Re-estimating the Spin Parameter of the Black Hole in Cygnus X-1

TL;DR

This paper re-estimates the spin of the black hole in Cygnus X-1 using updated system parameters and the continuum-fitting method, confirming its near-maximal spin with high confidence.

Contribution

It applies the continuum-fitting technique with new parameters and Monte Carlo simulations to refine the black hole spin estimate in Cygnus X-1.

Findings

Black hole spin in Cygnus X-1 is extremely high, >0.9985 at 3σ confidence.

Updated system parameters lead to a more precise spin measurement.

The spin is confirmed to be near maximal, supporting theories of black hole formation.

Abstract

Cygnus X-1 is a well-studied persistent black hole X-ray binary. Recently, the three parameters needed to estimate the black hole spin of this system, namely the black hole mass $M$, the orbital inclination $i$ and the source distance $D$, have been updated.
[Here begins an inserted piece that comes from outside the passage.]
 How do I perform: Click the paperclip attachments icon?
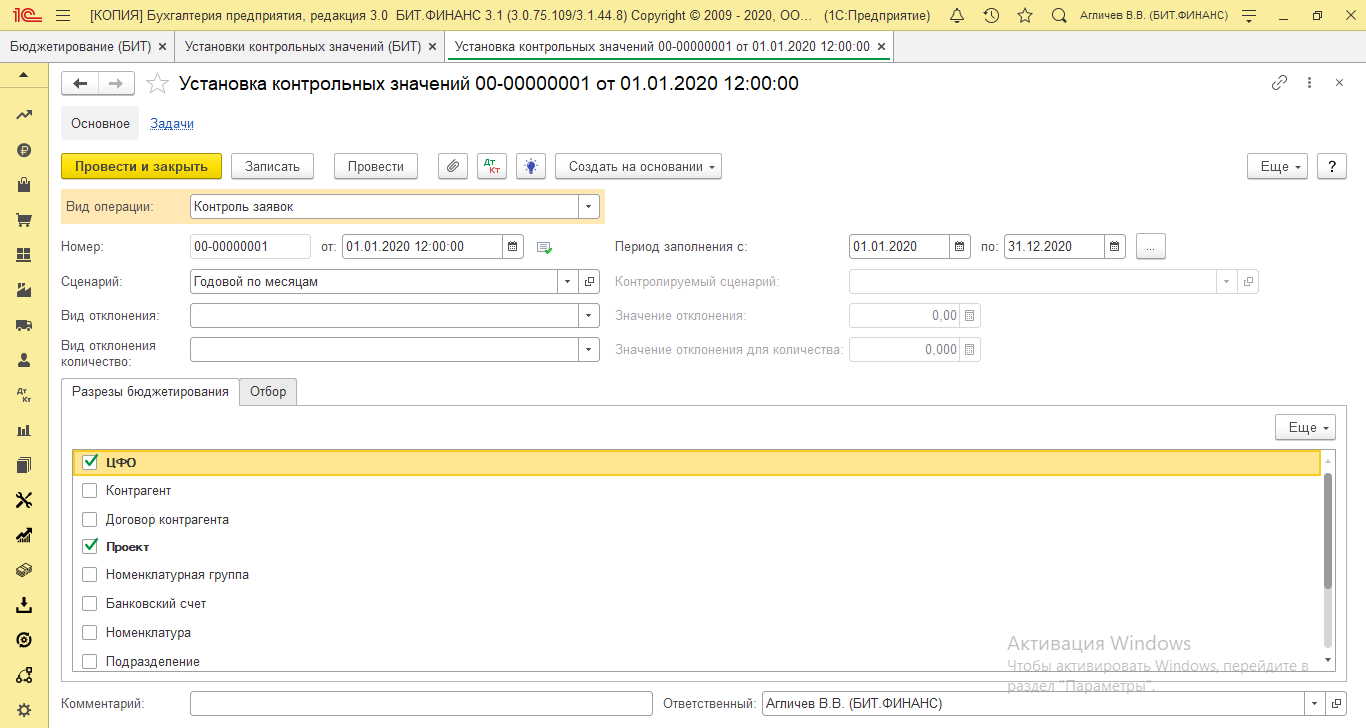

In this work we redetermine the spin parameter using the continuum-fitting technique for those updated parameter values. Based on the assumption that the spin axis of the black hole is aligned with the orbital plane, we fit the thermal disk component to a fully relativistic thin accretion disk model. The error in the spin estimate arising from the combined observational uncertainties is obtained via Monte Carlo (MC) simulations. We demonstrate that, without considering the counteracting torque effect, the new spin parameter is constrained to be a$_* > 0.9985$ (3$\sigma$), which confirms that the spin of the black hole in Cygnus X-1 is extreme.